Abbiamo esordito parlando di teatralità. La Controriforma doveva ricordare a tutti la fragilità dell’essere umano, e il momento del Giudizio. Nella chiesa di Santa Maria delle Anime del Purgatorio, il riferimento alla morte è costante, come attestano sculture rappresentanti teschi alati, tibie, femori incrociati, clessidre, e dipinti. Molte funzioni religiose, qui come in altre chiese della città, si svolgevano la notte, perché «giovano non poco al compungimento de’ cuori le tenebre della notte, che coll’horrore natio intimorendo gli animi gli dispongono più attamente a’ colpi del divino timore». Le prediche avevano come soggetto la morte e il castigo per i peccatori. Un momento che senz’altro potremmo definire terrificante era il “dialogo col teschio”. Il predicatore, dal pulpito, prendeva in mano un cranio e gli dava la sua voce, contraffacendola. Quando si rivolgeva al teschio lo guardava, quando era il teschio a rispondere, lo voltava verso i fedeli. Molti di questi erano colti da malore, sicché diventava «necessario al predicatore d’intermettere il discorso […] per dar luogo a gemiti e singhiozzi degli uditori, che gli impedivano di parlare».
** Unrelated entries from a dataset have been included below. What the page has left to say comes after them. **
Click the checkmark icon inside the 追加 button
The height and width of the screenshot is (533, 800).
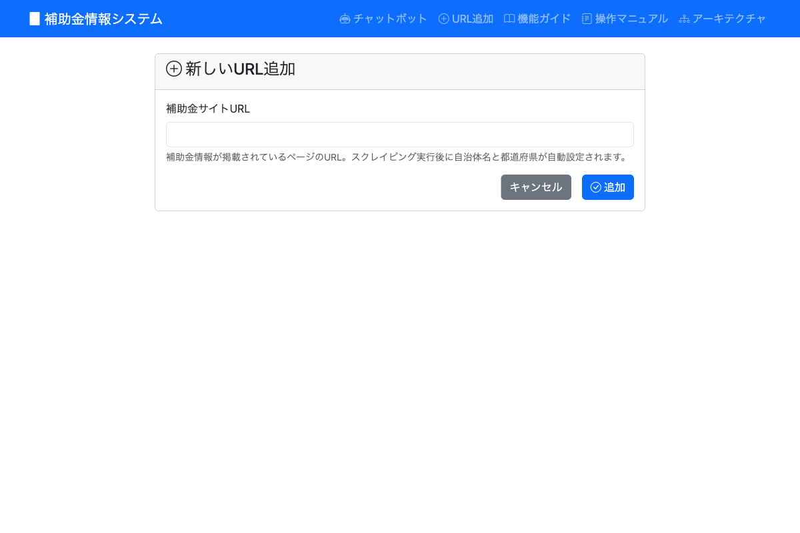click(x=595, y=187)
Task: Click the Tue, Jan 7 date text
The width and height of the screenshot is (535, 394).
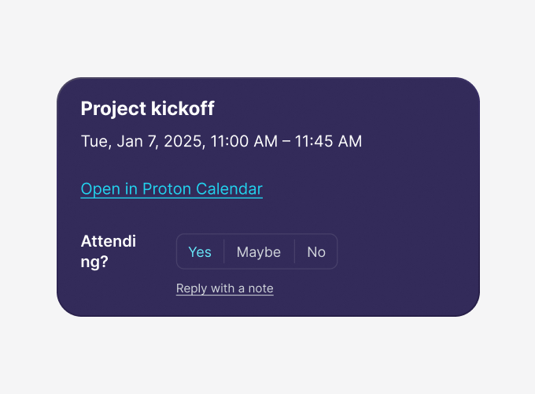Action: 118,142
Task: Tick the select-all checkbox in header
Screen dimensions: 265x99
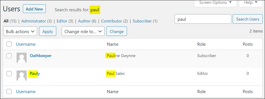Action: [x=9, y=44]
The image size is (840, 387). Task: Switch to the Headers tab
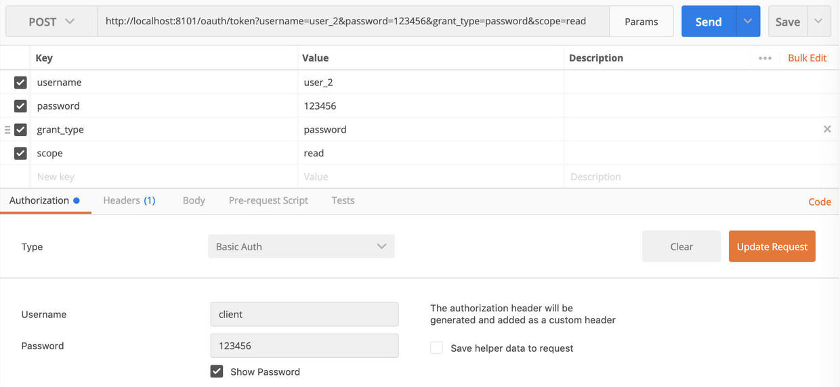(129, 200)
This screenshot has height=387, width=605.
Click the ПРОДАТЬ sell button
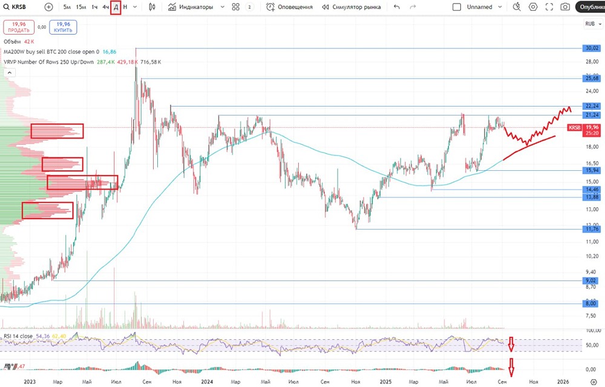(x=19, y=27)
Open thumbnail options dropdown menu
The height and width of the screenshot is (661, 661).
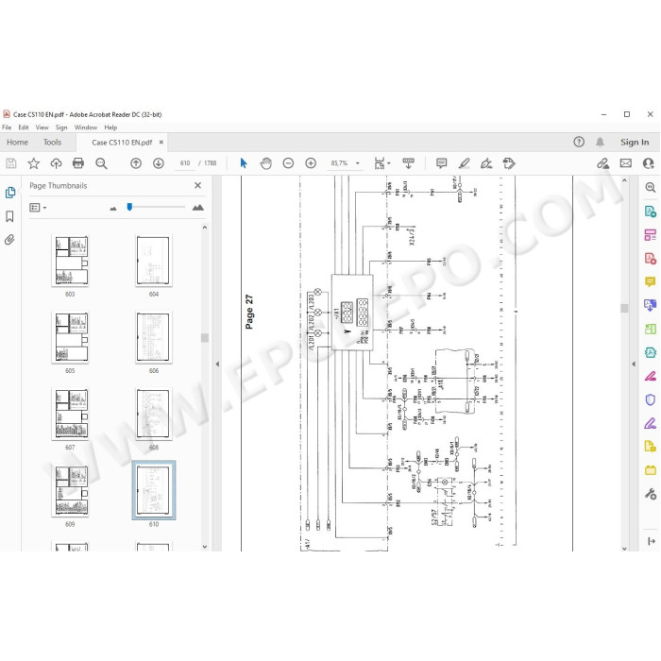point(38,208)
Però, terminata la celebrazione, gli stessi animi timorosi si “riconciliavano” con i crani (e quindi con la morte) promettendogli preghiere e suffragi, in cambio di favori. Se la grazia tardava a realizzarsi, il fedele non spolverava più il teschio e poteva giungere pure a percuoterlo.

Il rapporto strettissimo fra la popolazione e le Anime del Purgatorio si evidenzia anche nel numero delle edicole votive, che a Napoli sono non meno di duemila. Molte rappresentano proprio le Anime del Purgatorio, piccole figure di creta avvolte dalle fiamme che stendono le braccia al Crocifisso o alla Madonna. Ogni edicola ha il suo “curatore”, cioè l’abitante del vicolo che controlla la freschezza dei fiori o il corretto funzionamento dell’impianto di illuminazione.

«Vi erano [nell’ipogeo] delle ragazze, anche giovani e belle, che si alzavano in punta di piedi per sussurrare al teschio, con un bacio quasi appassionato, la loro preghiera segreta» (Gustav Herling). È superstizione, questa, o (straordinaria) testimonianza di fede?

Ricorda
«Che cos’è il purgatorio?
Il purgatorio è lo stato di quanti muoiono nell’amicizia di Dio, ma, benché sicuri della loro salvezza eterna, hanno ancora bisogno di purificazione, per entrare nella beatitudine celeste.

Come possiamo aiutare la purificazione delle anime del purgatorio?
In virtù della comunione dei santi, i fedeli ancora pellegrini sulla terra possono aiutare le anime del purgatorio offrendo per loro preghiere di suffragio, in particolare il Sacrificio eucaristico, ma anche elemosine, indulgenze e opere di penitenza».

(Catechismo della Chiesa Cattolica, Compendio, nn. 210211).